As you correctly pointed out this is similar to returning the promise.

let client;

before(function(){
    client = new Client({port: 7033}).ensure()
                                     .catch(function (reason) {
                                         console.error(reason);
                                         throw reason;
                                     });
    return client;
});

it('tests client', function(){
    assert(client.isConnected);   // we know client is initialized
});

In either case, the initialization should be guaranteed complete before testing continues. So unless I am missing something, there should not be any ambiguity about the initialization state.

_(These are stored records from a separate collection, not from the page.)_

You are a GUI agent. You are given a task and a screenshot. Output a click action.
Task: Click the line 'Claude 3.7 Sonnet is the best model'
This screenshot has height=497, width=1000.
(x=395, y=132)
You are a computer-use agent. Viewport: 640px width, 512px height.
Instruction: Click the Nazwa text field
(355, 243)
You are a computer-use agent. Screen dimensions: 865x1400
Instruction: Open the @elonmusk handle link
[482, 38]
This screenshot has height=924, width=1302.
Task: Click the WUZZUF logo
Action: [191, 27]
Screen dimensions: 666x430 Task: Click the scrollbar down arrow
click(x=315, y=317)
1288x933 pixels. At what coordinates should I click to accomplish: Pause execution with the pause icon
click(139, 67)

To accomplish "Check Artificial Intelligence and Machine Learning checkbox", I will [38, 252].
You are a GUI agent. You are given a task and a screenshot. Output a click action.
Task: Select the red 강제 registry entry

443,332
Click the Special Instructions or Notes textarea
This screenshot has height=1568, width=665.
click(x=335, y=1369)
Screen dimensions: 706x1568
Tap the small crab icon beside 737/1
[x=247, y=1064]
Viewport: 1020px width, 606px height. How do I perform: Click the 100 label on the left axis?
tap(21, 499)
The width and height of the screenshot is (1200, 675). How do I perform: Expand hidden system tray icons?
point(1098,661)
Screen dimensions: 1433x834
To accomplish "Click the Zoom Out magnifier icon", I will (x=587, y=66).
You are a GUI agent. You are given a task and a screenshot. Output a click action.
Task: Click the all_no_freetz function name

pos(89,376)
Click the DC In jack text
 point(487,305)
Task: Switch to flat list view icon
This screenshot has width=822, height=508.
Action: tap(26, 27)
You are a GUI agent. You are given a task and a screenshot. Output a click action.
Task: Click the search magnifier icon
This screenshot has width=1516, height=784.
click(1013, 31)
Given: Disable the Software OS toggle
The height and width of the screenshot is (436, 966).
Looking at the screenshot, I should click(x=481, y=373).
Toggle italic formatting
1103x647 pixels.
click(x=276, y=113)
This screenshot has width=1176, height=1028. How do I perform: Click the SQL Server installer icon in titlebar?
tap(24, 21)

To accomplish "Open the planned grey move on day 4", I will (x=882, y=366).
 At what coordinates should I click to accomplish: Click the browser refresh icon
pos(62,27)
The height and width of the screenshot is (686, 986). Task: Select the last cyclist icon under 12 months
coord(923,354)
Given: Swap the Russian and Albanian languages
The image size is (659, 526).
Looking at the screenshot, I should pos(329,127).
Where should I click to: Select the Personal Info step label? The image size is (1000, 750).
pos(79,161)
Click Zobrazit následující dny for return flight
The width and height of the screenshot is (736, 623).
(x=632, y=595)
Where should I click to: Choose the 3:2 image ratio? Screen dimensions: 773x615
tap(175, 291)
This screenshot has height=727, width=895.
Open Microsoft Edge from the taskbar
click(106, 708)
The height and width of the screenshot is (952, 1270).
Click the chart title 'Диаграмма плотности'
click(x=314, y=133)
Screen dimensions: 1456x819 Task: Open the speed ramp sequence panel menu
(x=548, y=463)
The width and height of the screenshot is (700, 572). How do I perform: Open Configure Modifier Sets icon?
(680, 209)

If you wish to initialize before each test, it works just as well with beforeEach(...). Also, note that there is a timeout that will cause test failure if done is not called quickly enough. Reference the docs if you need to extend the timeout as there are a variety of patterns.

While I think the existing pattern fully addresses your use case, you might prefer the argument injection for stylistic reasons. In that case I propose you can create a wrapper that calls the test function in the context of the client's then handler.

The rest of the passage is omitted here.